On the weekend I spread five bags of mulch on the garden, and refilled those five bags with weeds I dug out of the areas that I did not get mulched before Liam was born last year. I moved a couple of plants around and took out a few others that have never quite cut it. There’s a daphne that I put into a three-foot-wide space several years ago, that is currently at least five feet wide and still going strong; it’s starting to bloom, and as soon as it’s finished and its wonderful fragrance is gone, I’m going to rip it out and replace it with some other shrub that promises to behave better. There is a nice view into the yard from our kitchen window again. Life is good.
Two things surprised me about doing this work. Number one, I was surprised by how much I was able to accomplish in a relatively short amount of time (working on things only while Liam was napping). Number two, I was surprised by how much I enjoyed it. Even the weeding, which is typically my most-dreaded outdoor chore, was fun. It occurred to me, as I was having too much fun excavating thistle roots that went at least six inches deep, how much I missed my garden last year; how I loved those early months with Liam, but how having time for the garden again this year is going to be good for me. Not to mention how good it’s going to be for Chad, who I think was close to abandoning any hope that the time and money we’d spent on backyard landscaping after we moved in was worthwhile.

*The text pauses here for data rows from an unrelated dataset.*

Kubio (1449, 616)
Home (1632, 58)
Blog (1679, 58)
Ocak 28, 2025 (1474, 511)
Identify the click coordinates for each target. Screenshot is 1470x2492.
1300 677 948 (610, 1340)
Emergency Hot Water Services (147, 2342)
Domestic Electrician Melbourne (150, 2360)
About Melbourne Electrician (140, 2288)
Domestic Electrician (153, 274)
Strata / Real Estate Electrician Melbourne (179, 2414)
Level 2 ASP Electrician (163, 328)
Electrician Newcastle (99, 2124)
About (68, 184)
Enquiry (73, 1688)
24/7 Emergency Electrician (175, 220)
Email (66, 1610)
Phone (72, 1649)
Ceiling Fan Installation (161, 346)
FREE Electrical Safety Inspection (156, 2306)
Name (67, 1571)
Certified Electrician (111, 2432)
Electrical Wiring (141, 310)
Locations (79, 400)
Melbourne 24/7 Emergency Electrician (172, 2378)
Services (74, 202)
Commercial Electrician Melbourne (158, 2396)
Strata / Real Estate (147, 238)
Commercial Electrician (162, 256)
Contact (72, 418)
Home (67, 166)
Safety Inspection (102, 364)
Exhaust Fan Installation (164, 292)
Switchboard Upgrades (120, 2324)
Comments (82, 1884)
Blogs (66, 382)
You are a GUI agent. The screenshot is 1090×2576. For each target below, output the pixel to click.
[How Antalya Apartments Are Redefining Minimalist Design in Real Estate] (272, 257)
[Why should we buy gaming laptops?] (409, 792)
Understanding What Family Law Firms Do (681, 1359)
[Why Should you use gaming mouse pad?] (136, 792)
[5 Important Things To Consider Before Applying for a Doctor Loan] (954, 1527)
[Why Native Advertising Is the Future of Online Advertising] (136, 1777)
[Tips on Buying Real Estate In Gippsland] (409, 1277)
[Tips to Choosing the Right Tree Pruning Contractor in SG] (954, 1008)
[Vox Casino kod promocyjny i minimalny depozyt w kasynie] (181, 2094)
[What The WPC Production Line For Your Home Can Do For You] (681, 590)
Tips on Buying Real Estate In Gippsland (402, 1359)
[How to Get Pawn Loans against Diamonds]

Which brings me to a new tenet of this mothering thing, which I knew was going to be inevitable sooner or later, but I admit I was expecting it later rather than sooner: remembering me. Making time for myself and for things I like to do, regardless of Liam. It’s wonderful to try to work my interests around his schedule, but it’s not always possible; and now that he is a bit older, a bit more independent, I’m starting to feel better about spending more time tending to myself. I will still try to work weeding sessions to coincide with his naps, though I hope the day comes soon when he can be outside puttering around the yard with me. But along the same vein, I am thinking of returning to my Monday night Pump class. I miss it. I was at the gym on Friday morning while a Pump class was taking place, and I was watching through the aerobics studio windows and realized how much I missed going. The morning classes’ timing doesn’t work for me, but I am thinking of going back one night a week, something that will still let me be around for dinner time and maybe (if I really shake a leg) even let me catch some cuddle time with Liam before he goes to bed. Monday nights also work well because I will be coming off my weekend fix of spending time with him. Now if only I could rope Megan into going with me instead of trying her new class for the next couple of months… it might almost be a sure thing. :)
1 comments:
Sorry Chick,
I need to run, or "learn to run" as the case may be (I want to earn my Dilly Bar this year). I have managed to drag my butt to the gym without you since (when did you quit?)so I think you are up to it. I'll be back in pump on June 12th, see you then!